Work task –
Every line from the one with "The width and height of the screenshot is (2552, 1296)." to the one with "Task: Click the briefcase", including those two, is to be copied exactly; all other lines of the entries below are left out.

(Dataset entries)
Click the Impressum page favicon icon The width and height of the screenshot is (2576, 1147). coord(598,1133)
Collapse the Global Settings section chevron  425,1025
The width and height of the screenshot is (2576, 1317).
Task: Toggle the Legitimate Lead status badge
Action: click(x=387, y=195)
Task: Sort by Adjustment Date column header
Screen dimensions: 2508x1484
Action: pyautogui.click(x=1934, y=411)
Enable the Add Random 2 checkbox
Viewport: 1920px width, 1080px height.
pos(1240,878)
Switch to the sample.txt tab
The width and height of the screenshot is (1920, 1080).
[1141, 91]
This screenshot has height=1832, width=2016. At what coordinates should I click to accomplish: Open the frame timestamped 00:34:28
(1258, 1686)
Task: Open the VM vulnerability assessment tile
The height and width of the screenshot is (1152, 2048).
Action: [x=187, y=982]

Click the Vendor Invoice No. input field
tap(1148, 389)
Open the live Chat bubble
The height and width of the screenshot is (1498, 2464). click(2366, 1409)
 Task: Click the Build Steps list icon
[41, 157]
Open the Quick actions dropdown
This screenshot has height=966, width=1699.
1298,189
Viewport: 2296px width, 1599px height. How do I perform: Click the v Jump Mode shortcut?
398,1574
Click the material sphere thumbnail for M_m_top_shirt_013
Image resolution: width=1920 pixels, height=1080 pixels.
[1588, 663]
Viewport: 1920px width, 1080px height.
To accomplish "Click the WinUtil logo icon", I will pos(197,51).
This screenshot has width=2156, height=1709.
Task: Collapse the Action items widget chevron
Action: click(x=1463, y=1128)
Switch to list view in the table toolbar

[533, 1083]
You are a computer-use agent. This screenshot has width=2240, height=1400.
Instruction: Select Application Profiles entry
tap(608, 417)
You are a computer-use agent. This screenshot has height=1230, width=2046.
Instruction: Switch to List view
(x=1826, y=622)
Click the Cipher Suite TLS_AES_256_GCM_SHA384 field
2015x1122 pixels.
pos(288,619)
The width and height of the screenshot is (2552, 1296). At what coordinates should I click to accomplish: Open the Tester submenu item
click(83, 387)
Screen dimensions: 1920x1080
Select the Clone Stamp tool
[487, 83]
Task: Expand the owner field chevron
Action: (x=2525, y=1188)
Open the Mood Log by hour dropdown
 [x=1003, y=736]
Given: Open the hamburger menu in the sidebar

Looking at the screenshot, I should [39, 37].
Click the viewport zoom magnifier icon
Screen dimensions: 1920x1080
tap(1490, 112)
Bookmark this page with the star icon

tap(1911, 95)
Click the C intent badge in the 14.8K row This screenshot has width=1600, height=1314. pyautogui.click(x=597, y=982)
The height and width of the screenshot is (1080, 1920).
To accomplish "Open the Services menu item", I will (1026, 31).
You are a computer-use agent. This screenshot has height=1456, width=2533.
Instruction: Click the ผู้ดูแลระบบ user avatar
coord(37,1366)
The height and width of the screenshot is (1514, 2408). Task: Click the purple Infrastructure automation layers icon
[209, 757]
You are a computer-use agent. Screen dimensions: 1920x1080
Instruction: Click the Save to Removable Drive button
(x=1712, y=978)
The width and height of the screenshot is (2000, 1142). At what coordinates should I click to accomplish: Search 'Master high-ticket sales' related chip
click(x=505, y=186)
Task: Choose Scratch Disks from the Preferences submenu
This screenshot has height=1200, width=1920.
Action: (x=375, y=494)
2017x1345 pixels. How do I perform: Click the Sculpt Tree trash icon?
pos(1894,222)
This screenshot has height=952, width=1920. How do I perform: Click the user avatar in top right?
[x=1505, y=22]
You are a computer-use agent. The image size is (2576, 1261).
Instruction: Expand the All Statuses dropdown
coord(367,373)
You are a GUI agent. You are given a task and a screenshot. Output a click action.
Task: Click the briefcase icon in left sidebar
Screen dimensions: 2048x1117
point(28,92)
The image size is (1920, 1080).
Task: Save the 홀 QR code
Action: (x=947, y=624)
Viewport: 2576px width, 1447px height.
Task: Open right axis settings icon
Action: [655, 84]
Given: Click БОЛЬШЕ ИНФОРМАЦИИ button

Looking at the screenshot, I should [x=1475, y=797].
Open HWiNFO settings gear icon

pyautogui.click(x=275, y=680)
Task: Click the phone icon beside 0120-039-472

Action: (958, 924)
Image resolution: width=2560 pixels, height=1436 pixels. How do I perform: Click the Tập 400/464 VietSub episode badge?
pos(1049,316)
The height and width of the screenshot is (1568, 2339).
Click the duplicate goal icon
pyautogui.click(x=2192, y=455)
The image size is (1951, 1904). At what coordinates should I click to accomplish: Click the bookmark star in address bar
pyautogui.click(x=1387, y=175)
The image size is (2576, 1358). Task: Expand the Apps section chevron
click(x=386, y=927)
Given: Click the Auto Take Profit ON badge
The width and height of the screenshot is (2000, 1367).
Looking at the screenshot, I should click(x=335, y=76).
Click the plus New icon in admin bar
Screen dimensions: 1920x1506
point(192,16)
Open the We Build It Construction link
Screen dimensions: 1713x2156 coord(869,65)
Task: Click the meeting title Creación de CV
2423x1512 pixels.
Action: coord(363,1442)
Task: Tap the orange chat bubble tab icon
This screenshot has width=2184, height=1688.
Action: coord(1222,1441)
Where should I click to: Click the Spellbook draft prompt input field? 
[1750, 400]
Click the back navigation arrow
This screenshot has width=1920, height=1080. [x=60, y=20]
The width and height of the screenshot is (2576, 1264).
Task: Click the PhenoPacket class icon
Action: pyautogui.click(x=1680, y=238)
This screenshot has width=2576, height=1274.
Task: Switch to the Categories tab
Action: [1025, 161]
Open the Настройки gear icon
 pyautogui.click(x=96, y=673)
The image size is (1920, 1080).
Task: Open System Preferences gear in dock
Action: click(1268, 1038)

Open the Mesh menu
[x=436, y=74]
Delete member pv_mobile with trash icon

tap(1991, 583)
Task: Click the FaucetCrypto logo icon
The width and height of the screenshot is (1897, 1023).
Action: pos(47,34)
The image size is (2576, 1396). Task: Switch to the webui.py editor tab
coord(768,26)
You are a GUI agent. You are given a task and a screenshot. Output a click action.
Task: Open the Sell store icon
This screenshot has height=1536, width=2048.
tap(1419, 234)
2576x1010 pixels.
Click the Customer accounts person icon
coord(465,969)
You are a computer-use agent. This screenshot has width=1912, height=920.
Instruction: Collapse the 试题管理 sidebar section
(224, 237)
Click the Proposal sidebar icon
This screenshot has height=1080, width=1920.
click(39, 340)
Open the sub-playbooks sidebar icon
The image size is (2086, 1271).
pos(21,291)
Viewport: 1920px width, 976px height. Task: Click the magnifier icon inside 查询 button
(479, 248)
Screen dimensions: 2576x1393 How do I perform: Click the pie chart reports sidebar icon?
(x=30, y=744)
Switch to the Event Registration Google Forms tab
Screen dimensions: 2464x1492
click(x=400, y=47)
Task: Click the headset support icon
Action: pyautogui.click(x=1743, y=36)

Response for this exercise –
The width and height of the screenshot is (2552, 1296). At what coordinates should I click to accomplish: Open the Tester submenu item
click(83, 387)
Screen dimensions: 1920x1080
Select the Clone Stamp tool
[487, 83]
Task: Expand the owner field chevron
Action: (x=2525, y=1188)
Open the Mood Log by hour dropdown
 [x=1003, y=736]
Given: Open the hamburger menu in the sidebar

Looking at the screenshot, I should [39, 37].
Click the viewport zoom magnifier icon
Screen dimensions: 1920x1080
tap(1490, 112)
Bookmark this page with the star icon

tap(1911, 95)
Click the C intent badge in the 14.8K row This screenshot has width=1600, height=1314. pyautogui.click(x=597, y=982)
The height and width of the screenshot is (1080, 1920).
To accomplish "Open the Services menu item", I will (1026, 31).
You are a computer-use agent. This screenshot has height=1456, width=2533.
Instruction: Click the ผู้ดูแลระบบ user avatar
coord(37,1366)
The height and width of the screenshot is (1514, 2408). Task: Click the purple Infrastructure automation layers icon
[209, 757]
You are a computer-use agent. Screen dimensions: 1920x1080
Instruction: Click the Save to Removable Drive button
(x=1712, y=978)
The width and height of the screenshot is (2000, 1142). At what coordinates should I click to accomplish: Search 'Master high-ticket sales' related chip
click(x=505, y=186)
Task: Choose Scratch Disks from the Preferences submenu
This screenshot has height=1200, width=1920.
Action: (x=375, y=494)
2017x1345 pixels. How do I perform: Click the Sculpt Tree trash icon?
pos(1894,222)
This screenshot has height=952, width=1920. How do I perform: Click the user avatar in top right?
[x=1505, y=22]
You are a computer-use agent. The image size is (2576, 1261).
Instruction: Expand the All Statuses dropdown
coord(367,373)
You are a GUI agent. You are given a task and a screenshot. Output a click action.
Task: Click the briefcase icon in left sidebar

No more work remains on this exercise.